**Entries on where items appear**

--------

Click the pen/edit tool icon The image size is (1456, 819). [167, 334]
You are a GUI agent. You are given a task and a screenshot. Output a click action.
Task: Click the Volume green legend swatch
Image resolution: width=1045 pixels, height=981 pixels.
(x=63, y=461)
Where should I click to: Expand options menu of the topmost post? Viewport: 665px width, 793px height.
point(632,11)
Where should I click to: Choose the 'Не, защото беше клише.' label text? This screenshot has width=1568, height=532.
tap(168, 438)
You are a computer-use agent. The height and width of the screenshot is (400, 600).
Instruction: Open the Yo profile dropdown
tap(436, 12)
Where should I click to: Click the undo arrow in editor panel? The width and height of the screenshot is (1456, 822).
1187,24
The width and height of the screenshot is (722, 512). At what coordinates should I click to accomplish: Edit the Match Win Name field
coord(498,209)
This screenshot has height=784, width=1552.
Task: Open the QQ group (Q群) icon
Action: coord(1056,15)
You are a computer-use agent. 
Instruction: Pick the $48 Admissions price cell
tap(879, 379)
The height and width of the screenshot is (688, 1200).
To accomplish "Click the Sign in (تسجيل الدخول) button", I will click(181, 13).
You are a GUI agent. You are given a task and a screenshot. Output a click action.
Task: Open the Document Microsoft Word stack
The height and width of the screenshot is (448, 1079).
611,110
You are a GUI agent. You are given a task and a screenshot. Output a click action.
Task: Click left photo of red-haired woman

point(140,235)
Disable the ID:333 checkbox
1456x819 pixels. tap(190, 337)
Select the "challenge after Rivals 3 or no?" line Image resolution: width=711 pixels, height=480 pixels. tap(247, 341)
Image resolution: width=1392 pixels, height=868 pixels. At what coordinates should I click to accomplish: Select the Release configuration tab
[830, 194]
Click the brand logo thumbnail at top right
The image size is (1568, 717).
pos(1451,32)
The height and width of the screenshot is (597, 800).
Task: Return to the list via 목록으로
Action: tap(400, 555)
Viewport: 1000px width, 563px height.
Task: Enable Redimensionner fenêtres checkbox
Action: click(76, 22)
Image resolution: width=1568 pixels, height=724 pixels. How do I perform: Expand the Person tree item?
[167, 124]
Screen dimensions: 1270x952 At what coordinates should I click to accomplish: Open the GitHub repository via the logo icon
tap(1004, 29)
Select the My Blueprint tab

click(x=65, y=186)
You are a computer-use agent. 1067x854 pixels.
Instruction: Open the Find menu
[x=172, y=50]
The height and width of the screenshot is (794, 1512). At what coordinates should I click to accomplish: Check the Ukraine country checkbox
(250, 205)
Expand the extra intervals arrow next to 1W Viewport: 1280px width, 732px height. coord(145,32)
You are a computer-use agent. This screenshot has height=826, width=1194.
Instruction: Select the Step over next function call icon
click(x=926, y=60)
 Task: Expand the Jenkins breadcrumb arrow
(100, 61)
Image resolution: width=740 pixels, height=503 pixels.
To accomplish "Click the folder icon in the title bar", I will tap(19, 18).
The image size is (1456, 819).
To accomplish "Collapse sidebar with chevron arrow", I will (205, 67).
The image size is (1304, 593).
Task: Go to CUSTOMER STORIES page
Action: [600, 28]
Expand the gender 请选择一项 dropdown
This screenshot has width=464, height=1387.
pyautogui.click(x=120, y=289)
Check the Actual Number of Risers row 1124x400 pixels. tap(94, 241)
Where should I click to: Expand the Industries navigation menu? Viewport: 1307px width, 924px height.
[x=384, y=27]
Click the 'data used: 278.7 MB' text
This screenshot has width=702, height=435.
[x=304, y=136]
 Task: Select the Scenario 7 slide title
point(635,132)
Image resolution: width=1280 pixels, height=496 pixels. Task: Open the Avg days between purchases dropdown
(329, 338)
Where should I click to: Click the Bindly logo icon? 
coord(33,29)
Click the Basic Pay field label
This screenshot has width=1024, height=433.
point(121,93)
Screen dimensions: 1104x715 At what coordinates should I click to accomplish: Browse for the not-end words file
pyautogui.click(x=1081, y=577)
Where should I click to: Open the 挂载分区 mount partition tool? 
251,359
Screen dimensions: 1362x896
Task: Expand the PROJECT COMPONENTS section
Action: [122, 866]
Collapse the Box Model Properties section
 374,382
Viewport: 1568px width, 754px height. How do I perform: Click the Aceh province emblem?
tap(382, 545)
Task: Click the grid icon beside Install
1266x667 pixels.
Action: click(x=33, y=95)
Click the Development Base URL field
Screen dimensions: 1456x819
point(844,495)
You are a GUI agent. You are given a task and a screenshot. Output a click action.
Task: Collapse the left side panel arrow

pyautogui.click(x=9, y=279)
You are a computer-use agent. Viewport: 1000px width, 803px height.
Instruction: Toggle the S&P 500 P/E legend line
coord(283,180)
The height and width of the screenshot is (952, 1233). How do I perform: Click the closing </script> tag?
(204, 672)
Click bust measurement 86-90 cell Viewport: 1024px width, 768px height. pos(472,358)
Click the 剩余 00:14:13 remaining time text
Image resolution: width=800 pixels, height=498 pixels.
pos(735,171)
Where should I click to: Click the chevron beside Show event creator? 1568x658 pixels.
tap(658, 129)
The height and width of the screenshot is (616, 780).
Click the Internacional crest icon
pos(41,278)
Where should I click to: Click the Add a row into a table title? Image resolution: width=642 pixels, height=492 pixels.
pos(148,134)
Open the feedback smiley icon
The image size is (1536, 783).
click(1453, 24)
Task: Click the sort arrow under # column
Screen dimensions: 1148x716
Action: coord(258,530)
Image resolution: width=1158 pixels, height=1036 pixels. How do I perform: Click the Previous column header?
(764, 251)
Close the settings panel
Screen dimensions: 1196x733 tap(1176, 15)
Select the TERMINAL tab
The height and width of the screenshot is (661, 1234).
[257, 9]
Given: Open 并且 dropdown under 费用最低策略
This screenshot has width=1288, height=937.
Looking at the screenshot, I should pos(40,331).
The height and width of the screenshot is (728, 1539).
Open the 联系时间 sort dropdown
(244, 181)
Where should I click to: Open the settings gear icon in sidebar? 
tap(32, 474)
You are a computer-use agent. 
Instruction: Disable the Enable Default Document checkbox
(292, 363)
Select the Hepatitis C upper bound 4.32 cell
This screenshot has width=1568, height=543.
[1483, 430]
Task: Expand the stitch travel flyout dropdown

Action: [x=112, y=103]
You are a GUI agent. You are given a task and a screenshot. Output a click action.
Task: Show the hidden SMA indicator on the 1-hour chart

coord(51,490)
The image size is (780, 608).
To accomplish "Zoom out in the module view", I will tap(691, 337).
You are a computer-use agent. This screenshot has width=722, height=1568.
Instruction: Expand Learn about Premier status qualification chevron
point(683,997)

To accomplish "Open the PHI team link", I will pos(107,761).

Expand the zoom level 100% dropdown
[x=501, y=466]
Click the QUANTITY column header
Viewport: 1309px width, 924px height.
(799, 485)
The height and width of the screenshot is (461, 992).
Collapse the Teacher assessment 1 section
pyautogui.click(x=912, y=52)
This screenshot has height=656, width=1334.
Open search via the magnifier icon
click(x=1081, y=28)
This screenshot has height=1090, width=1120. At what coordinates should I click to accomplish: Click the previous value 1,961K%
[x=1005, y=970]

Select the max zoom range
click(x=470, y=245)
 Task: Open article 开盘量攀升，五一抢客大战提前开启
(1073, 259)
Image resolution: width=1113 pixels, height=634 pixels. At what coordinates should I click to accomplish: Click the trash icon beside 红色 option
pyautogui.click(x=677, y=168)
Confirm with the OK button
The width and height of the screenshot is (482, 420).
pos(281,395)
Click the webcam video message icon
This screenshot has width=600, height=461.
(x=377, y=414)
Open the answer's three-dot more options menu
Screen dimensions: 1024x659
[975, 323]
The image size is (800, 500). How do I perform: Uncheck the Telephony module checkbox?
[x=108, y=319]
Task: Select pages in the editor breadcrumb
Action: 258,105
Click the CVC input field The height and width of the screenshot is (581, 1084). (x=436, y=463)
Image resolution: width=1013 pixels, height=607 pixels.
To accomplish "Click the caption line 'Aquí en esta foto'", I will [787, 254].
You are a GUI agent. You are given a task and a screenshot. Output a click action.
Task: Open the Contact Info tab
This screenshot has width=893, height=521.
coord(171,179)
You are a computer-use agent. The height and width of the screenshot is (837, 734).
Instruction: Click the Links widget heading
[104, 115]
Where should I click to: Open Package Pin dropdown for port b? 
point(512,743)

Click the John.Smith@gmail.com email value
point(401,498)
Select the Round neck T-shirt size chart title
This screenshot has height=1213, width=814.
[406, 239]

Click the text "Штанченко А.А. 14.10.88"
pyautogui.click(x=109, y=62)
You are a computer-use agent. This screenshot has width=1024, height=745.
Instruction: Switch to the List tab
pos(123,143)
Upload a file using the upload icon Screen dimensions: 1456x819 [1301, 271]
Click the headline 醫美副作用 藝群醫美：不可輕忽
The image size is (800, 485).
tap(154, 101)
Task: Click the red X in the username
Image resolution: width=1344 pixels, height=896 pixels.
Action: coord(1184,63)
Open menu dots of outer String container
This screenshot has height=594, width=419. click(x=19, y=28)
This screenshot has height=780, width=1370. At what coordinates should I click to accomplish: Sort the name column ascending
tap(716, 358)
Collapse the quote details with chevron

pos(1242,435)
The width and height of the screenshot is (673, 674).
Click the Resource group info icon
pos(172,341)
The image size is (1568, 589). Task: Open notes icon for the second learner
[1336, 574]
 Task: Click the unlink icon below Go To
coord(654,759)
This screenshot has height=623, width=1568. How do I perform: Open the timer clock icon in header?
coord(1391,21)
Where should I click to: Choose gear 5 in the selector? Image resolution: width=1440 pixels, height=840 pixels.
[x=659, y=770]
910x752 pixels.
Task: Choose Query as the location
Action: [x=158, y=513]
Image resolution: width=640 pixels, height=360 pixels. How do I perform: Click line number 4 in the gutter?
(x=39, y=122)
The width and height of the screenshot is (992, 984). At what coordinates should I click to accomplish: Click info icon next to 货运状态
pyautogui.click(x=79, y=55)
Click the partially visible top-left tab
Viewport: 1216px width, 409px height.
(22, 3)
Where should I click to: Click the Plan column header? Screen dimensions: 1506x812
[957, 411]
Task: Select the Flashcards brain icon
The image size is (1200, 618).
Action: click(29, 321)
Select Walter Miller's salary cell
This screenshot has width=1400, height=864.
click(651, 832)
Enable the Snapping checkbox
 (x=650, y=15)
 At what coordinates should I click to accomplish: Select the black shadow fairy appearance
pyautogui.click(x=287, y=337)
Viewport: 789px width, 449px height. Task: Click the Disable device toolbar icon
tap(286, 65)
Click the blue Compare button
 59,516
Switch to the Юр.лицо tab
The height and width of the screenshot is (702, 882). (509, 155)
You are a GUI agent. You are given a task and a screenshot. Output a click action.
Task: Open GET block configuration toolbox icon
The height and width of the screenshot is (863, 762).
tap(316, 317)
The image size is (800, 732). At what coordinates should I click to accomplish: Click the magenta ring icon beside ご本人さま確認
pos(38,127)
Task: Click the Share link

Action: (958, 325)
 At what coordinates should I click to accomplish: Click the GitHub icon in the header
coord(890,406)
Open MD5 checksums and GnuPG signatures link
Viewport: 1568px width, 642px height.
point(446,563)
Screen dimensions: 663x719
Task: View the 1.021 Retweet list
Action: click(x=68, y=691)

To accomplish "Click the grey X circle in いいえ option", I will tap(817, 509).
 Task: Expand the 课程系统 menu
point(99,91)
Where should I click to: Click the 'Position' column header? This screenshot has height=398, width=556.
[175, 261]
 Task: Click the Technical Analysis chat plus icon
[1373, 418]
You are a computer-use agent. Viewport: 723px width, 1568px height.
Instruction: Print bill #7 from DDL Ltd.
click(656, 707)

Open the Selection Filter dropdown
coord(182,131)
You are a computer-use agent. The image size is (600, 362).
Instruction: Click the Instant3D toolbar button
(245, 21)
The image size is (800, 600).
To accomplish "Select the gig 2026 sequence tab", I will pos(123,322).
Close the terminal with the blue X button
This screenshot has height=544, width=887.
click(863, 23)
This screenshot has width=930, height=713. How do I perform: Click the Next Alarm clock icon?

--------

**Task goal**
Copy the data above without any change, starting at its first line and stopping after the line that contains "point(140,235)".

**Answer to the exercise**
Click the pen/edit tool icon The image size is (1456, 819). [167, 334]
You are a GUI agent. You are given a task and a screenshot. Output a click action.
Task: Click the Volume green legend swatch
Image resolution: width=1045 pixels, height=981 pixels.
(x=63, y=461)
Where should I click to: Expand options menu of the topmost post? Viewport: 665px width, 793px height.
point(632,11)
Where should I click to: Choose the 'Не, защото беше клише.' label text? This screenshot has width=1568, height=532.
tap(168, 438)
You are a computer-use agent. The height and width of the screenshot is (400, 600).
Instruction: Open the Yo profile dropdown
tap(436, 12)
Where should I click to: Click the undo arrow in editor panel? The width and height of the screenshot is (1456, 822).
1187,24
The width and height of the screenshot is (722, 512). At what coordinates should I click to accomplish: Edit the Match Win Name field
coord(498,209)
This screenshot has height=784, width=1552.
Task: Open the QQ group (Q群) icon
Action: coord(1056,15)
You are a computer-use agent. 
Instruction: Pick the $48 Admissions price cell
tap(879, 379)
The height and width of the screenshot is (688, 1200).
To accomplish "Click the Sign in (تسجيل الدخول) button", I will click(181, 13).
You are a GUI agent. You are given a task and a screenshot. Output a click action.
Task: Open the Document Microsoft Word stack
The height and width of the screenshot is (448, 1079).
611,110
You are a GUI agent. You are given a task and a screenshot. Output a click action.
Task: Click left photo of red-haired woman

point(140,235)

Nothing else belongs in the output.